No it doesn’t, you’re arguing using a straw man here. They need to be publicly traded securities to be taxed as I understand it. Also paying taxes is a public good, even if you’re exceptionally wealthy.
That's not in dispute*, and the point is people can experience paper gains without being exceptionally wealthy, or even ramen profitable.
* To be fair, the notion of "tax" being just supposed public good versus requiring transactional value ("no taxation without representation") was a founding issue for the U.S.
These days, instead of citing nebulous public good, perhaps it could be thought of as NOA and SOA fees: Nation Owners' Association fees, and State Owners' Association fees. You can look for a different neighborhood, or contribute to improve this one.
> the notion of "tax" being just supposed public good versus requiring transactional value ("no taxation without representation") was a founding issue for the U.S.
This was a representational issue, not non-transactional taxation.
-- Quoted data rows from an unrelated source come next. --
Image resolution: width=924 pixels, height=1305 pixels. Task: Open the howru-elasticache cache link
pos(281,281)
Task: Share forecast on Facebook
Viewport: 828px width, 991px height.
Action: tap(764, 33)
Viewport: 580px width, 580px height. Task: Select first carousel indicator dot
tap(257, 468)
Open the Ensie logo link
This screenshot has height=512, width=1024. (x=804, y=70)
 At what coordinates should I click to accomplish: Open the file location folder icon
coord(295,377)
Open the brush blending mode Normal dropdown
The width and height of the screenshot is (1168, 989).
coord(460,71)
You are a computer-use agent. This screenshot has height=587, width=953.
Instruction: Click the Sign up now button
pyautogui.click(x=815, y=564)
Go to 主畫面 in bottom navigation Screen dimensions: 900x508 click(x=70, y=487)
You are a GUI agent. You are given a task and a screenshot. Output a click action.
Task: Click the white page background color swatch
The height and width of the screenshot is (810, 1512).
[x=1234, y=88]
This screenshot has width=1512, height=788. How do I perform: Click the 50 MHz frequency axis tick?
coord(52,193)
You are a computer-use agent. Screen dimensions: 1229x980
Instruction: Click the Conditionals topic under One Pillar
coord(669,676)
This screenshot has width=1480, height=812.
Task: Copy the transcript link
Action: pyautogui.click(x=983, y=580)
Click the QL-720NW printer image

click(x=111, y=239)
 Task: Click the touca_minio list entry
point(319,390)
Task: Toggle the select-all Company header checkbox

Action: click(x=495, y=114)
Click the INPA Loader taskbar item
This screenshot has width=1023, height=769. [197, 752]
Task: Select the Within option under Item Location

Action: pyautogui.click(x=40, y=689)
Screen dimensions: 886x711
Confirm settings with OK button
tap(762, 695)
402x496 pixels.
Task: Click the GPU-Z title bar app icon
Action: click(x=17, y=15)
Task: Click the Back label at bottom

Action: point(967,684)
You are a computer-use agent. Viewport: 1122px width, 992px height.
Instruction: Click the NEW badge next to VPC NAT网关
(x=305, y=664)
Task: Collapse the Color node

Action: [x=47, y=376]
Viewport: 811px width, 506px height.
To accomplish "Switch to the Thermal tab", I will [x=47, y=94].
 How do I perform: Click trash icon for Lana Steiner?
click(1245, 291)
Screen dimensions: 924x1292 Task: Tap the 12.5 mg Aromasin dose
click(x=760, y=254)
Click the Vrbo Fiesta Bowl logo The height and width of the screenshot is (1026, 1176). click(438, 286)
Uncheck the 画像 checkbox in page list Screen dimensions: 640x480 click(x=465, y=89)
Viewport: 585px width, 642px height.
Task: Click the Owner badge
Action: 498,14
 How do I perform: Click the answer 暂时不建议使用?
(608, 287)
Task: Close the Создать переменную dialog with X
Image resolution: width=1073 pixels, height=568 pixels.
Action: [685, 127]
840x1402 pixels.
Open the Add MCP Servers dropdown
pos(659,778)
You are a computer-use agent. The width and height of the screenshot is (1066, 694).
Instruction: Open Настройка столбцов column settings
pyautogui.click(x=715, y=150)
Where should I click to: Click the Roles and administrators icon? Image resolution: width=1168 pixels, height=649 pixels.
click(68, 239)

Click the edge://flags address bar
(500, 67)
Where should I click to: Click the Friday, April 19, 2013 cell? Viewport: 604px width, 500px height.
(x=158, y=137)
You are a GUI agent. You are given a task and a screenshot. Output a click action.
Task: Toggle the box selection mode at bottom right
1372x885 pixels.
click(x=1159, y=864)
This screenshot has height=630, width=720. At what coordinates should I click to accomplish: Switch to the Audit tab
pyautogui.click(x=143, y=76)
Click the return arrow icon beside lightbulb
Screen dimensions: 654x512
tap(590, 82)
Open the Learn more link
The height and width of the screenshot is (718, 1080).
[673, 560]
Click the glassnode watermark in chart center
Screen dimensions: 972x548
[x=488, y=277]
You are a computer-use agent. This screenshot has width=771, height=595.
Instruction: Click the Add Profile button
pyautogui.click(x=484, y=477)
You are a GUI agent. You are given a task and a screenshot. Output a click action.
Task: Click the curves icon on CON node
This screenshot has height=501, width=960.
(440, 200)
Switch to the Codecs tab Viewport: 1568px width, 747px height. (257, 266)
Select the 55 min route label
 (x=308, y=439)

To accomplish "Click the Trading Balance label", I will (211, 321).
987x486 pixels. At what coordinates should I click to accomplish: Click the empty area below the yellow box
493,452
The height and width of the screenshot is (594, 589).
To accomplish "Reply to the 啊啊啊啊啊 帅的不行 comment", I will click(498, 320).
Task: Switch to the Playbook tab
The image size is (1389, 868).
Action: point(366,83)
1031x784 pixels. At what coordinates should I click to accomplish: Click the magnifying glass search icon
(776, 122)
Property taxes existed in many colonies 100 years before the revolution.
On the contrary, many variations of proposals (they keep popping up) cover partnerships or other forms of company holders as well.
Even in the Harris plan, though not usually talked about, even for the illiquid not-tradable group there would be a new deferred tax of up to 10% on unrealized capital gains upon exit. To be fair, "exit" implies an ability to pay that.
Not usually mentioned: even for this illiquid group there would still be an additional deferred tax of up to 10% on the unrealized capital gains upon exit.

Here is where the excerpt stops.